### Assigned task
Needed from the data below: every line from the one with "Given: Click the Add To Watchlist link" up to and including the one with "The height and width of the screenshot is (271, 644).", repeated exactly and with nothing else.

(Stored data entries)

-=-=-=-=-

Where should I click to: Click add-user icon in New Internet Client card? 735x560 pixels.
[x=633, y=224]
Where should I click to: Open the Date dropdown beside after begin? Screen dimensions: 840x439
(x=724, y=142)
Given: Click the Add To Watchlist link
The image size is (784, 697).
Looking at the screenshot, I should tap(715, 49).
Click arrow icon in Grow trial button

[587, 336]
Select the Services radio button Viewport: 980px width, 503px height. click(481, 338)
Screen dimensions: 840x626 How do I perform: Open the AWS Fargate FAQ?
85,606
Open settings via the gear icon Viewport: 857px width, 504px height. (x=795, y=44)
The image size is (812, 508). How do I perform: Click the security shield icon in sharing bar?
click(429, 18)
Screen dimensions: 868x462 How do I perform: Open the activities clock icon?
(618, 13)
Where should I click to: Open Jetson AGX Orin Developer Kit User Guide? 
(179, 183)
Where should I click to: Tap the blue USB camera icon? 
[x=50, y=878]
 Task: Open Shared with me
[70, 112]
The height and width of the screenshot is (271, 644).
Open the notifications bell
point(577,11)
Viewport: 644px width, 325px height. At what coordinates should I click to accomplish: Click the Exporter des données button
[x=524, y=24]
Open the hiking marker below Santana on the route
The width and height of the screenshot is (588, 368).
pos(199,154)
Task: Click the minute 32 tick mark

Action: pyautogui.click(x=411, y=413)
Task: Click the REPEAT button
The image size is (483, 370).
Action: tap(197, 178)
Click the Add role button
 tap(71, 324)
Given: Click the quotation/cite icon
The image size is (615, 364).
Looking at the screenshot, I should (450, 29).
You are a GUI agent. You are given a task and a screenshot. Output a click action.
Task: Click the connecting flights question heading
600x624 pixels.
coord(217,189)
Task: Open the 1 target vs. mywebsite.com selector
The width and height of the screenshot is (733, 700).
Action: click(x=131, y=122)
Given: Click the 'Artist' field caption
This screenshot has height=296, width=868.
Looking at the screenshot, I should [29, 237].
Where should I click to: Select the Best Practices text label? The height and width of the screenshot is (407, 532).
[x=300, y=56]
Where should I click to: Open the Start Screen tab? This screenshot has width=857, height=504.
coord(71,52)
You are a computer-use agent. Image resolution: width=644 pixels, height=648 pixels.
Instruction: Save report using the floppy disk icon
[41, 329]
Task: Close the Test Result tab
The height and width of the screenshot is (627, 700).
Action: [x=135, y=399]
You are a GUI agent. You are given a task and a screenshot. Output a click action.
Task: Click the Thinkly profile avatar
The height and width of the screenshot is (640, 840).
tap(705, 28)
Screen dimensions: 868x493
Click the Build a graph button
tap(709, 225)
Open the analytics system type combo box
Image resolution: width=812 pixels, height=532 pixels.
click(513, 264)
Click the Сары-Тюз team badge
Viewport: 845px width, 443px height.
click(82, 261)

-=-=-=-=-

### Answer to this exercise
Given: Click the Add To Watchlist link
The image size is (784, 697).
Looking at the screenshot, I should tap(715, 49).
Click arrow icon in Grow trial button

[587, 336]
Select the Services radio button Viewport: 980px width, 503px height. click(481, 338)
Screen dimensions: 840x626 How do I perform: Open the AWS Fargate FAQ?
85,606
Open settings via the gear icon Viewport: 857px width, 504px height. (x=795, y=44)
The image size is (812, 508). How do I perform: Click the security shield icon in sharing bar?
click(429, 18)
Screen dimensions: 868x462 How do I perform: Open the activities clock icon?
(618, 13)
Where should I click to: Open Jetson AGX Orin Developer Kit User Guide? 
(179, 183)
Where should I click to: Tap the blue USB camera icon? 
[x=50, y=878]
 Task: Open Shared with me
[70, 112]
The height and width of the screenshot is (271, 644).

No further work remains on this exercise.